**Your goal:** Print every line below that comes at or after the line containing "The width and", exactly as written.

Stored data
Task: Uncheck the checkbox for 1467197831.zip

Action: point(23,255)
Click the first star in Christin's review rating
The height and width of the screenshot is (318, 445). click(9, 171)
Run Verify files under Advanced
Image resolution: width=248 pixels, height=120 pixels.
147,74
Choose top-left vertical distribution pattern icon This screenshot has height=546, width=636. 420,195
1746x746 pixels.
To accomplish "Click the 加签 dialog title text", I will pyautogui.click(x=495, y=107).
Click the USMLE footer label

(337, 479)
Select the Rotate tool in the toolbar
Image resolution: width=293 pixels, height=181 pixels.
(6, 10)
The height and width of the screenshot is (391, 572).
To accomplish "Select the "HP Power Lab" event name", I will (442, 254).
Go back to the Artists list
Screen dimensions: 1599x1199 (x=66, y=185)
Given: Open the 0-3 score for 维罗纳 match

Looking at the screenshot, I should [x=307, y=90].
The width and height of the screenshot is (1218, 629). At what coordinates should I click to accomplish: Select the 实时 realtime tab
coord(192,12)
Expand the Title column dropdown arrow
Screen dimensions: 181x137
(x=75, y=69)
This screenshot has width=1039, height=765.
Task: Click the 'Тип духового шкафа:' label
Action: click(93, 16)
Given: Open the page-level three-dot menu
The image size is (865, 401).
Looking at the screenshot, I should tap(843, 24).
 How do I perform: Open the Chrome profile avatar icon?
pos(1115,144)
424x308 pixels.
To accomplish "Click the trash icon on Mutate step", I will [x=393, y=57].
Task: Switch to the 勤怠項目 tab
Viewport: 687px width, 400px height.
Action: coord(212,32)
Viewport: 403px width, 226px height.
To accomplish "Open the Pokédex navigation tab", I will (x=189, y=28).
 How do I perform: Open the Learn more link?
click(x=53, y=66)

**Response to this exercise:**
The width and height of the screenshot is (1218, 629). At what coordinates should I click to accomplish: Select the 实时 realtime tab
coord(192,12)
Expand the Title column dropdown arrow
Screen dimensions: 181x137
(x=75, y=69)
This screenshot has width=1039, height=765.
Task: Click the 'Тип духового шкафа:' label
Action: click(93, 16)
Given: Open the page-level three-dot menu
The image size is (865, 401).
Looking at the screenshot, I should tap(843, 24).
 How do I perform: Open the Chrome profile avatar icon?
pos(1115,144)
424x308 pixels.
To accomplish "Click the trash icon on Mutate step", I will [x=393, y=57].
Task: Switch to the 勤怠項目 tab
Viewport: 687px width, 400px height.
Action: coord(212,32)
Viewport: 403px width, 226px height.
To accomplish "Open the Pokédex navigation tab", I will (x=189, y=28).
 How do I perform: Open the Learn more link?
click(x=53, y=66)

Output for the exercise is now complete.